Tafari Makonnen Woldemikael nasceu em 23 de julho de 1892, em Harar, no nordeste da Etiópia. Era um Lij, que indica em amárico que a criança tem sangue nobre. Tafari, por sua vez, significa algo como “o temido”, ou “o indomável”. Seu pai era o Ras Makonnen (“ras” significa “o chefe”, “o príncipe”), governador de Harar, e foi um importante general na Primeira Gurra Ítalo-Etíope (1895-1896), um personagem muito próximo do Imperador Menelik II.
A Etiópia, à época, era o único país independente da África, e preservar tal estado era essencial ao imperador.
Do outro lado do mundo, numa ilha caribenha de pouco menos de onze mil quilômetros quadrados, Marcus Mosiah Garvey, um voraz e hábil orador, começava a dar seus avanços como líder negro, num mundo em que não se discutia racismo.

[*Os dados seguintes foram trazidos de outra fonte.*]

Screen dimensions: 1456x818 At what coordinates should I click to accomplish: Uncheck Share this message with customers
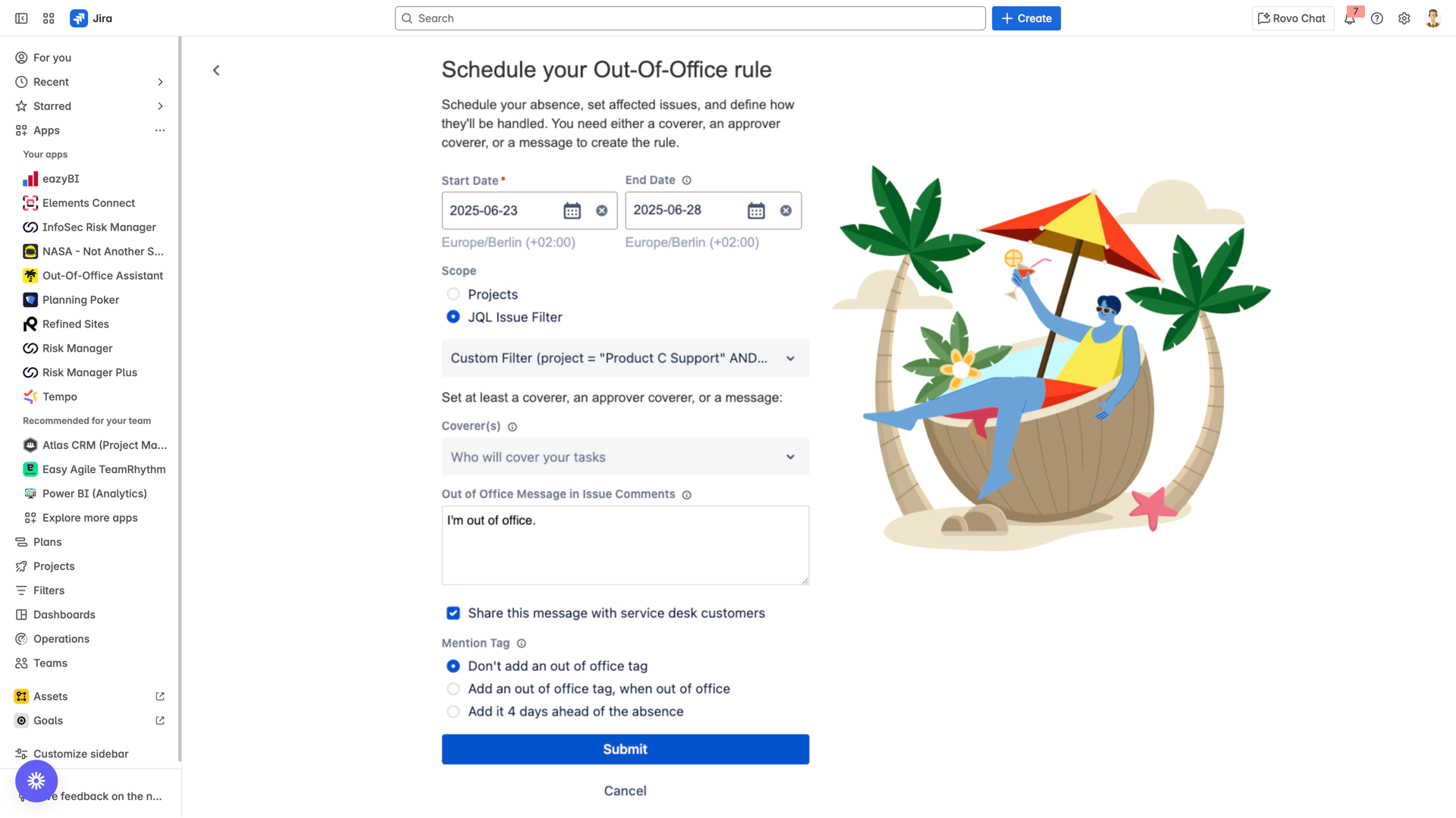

Garvey, um jornalista jamaicano, tinha certeza que a força de seu povo estava na união. Viajou pelas Américas e pra Inglaterra pra se inteirar sobre a condição dos escravos e ex-escravos. Foi pra Nova Iorque, nos Esteites, e criou em 1914 a UNIA (Universal Negro Improvement Association – ou Associação Universal para o Progresso Negro). Logo, conseguiu amealhar milhões de seguidores.

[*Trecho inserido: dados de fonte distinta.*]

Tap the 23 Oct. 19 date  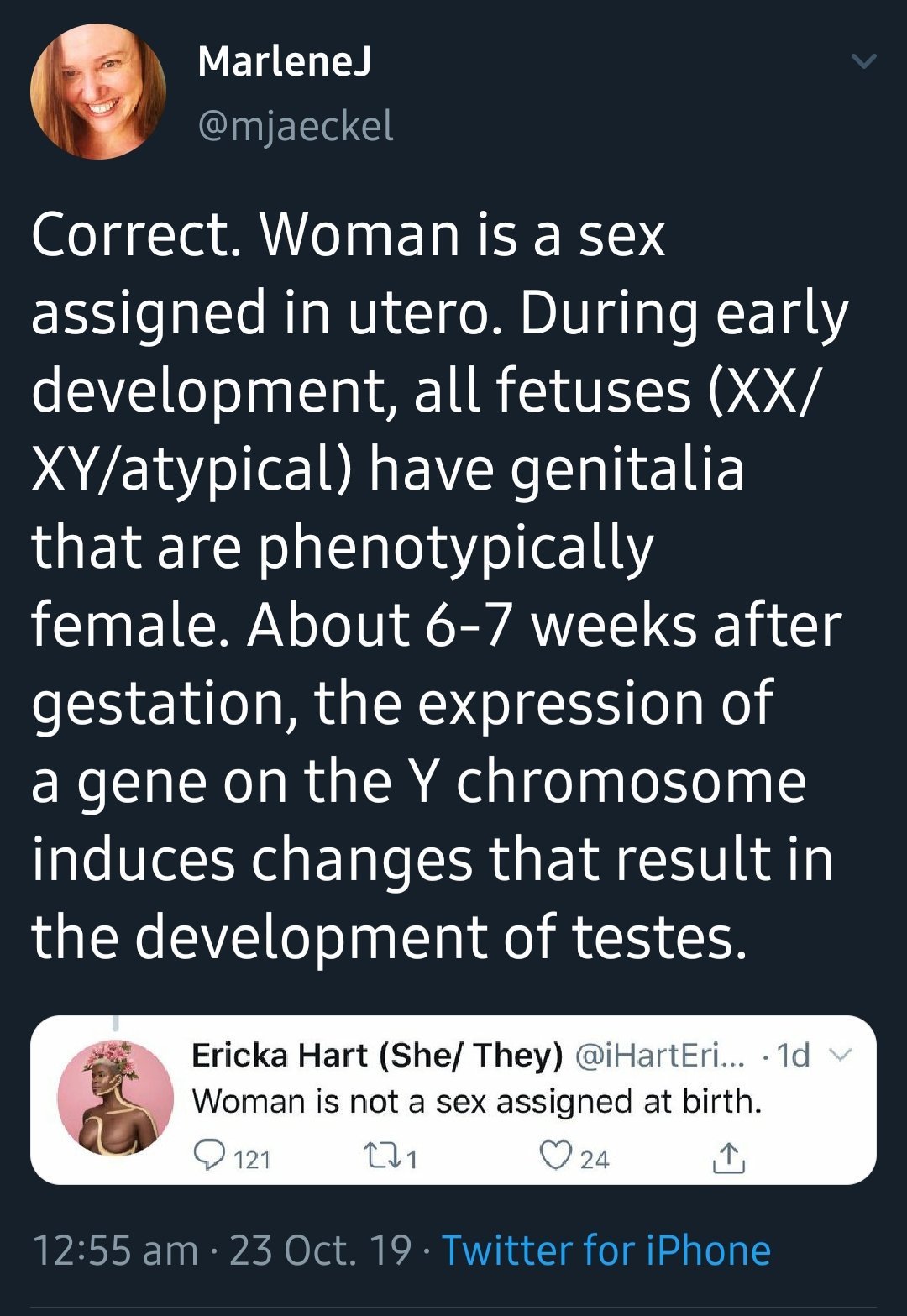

Em 1921, organizou a convenção internacional da UNIA, no Madison Square Garden. Líderes de muitos países participaram do evento, que buscava uma saída pra criação de um Estado Negro único, que agregasse os vários povos.
Mas os Esteites, a “terra da liberdade”, não são muito chegados em quem fala umas verdades e logo o ativista Garvey estava preso e deportado pra Jamaica. Era 1927.
Famoso, foi recebido por muitos em Kingston como um novo profeta. Fundou um partido, foi eleito e reeleito deputado, lutou de fato pelos direitos trabalhistas, e tinha um olhar esperançoso pra África, a terra de todos.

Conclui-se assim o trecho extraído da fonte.